● **DATA IN THIS EXERCISE**:
###

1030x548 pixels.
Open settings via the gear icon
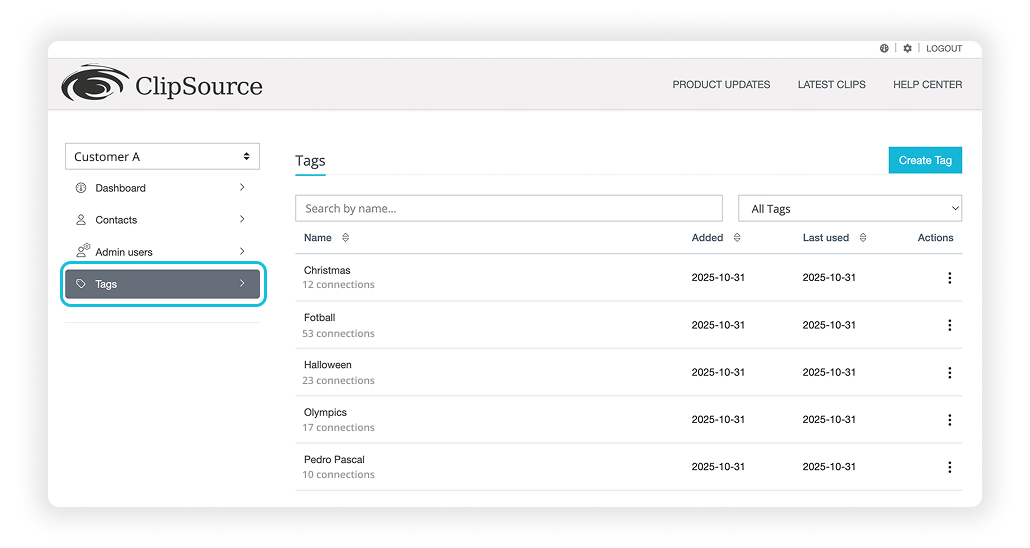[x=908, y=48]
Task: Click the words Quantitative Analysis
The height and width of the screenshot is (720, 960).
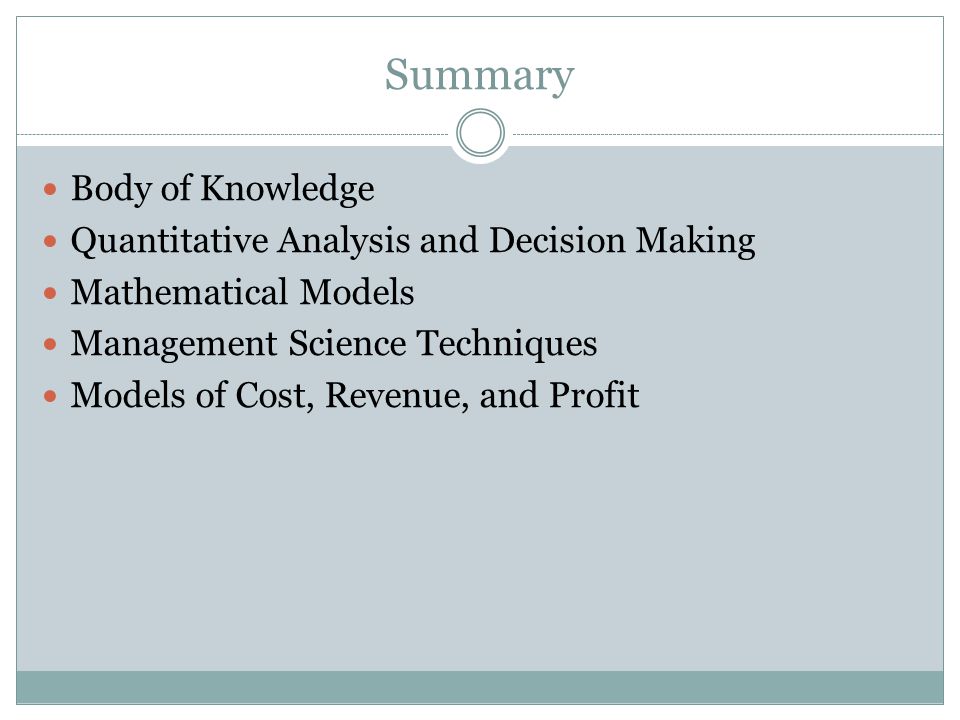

###

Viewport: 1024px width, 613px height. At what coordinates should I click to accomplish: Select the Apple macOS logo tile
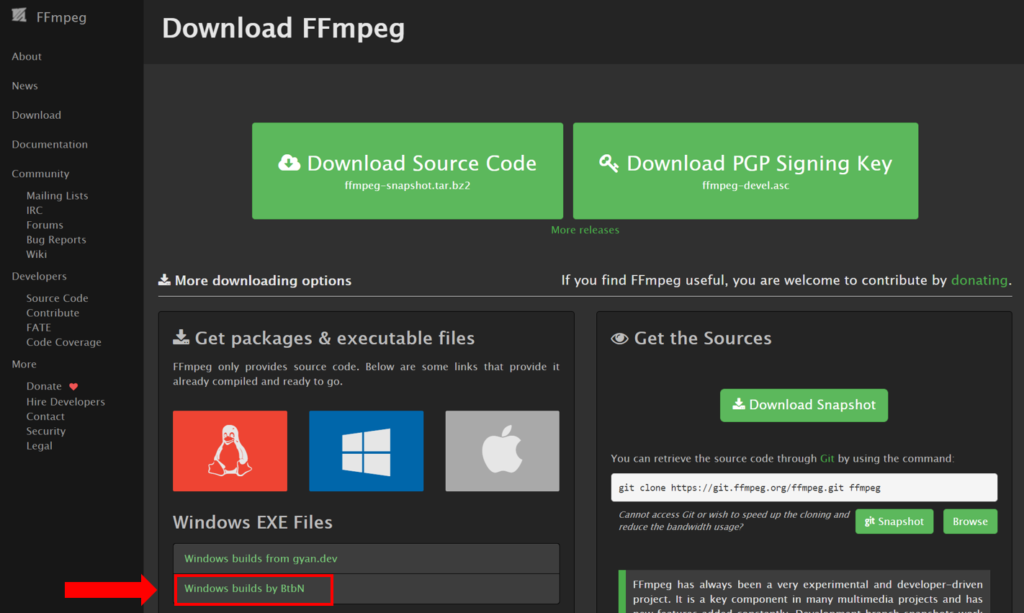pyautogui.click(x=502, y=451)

###

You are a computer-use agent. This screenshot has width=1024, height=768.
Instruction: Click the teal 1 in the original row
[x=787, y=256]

###

● **OBJECTIVE**: Rewrite the stretch of the listing from the line containing "Viewport: 1024px width, 613px" through the line containing "pyautogui.click(x=502, y=451)", requests included, shifting every coordinate in the answers by -110. Leave the pictures out.

● **RESPONSE FOR THIS EXERCISE**:
Viewport: 1024px width, 613px height. At what coordinates should I click to accomplish: Select the Apple macOS logo tile
pyautogui.click(x=392, y=341)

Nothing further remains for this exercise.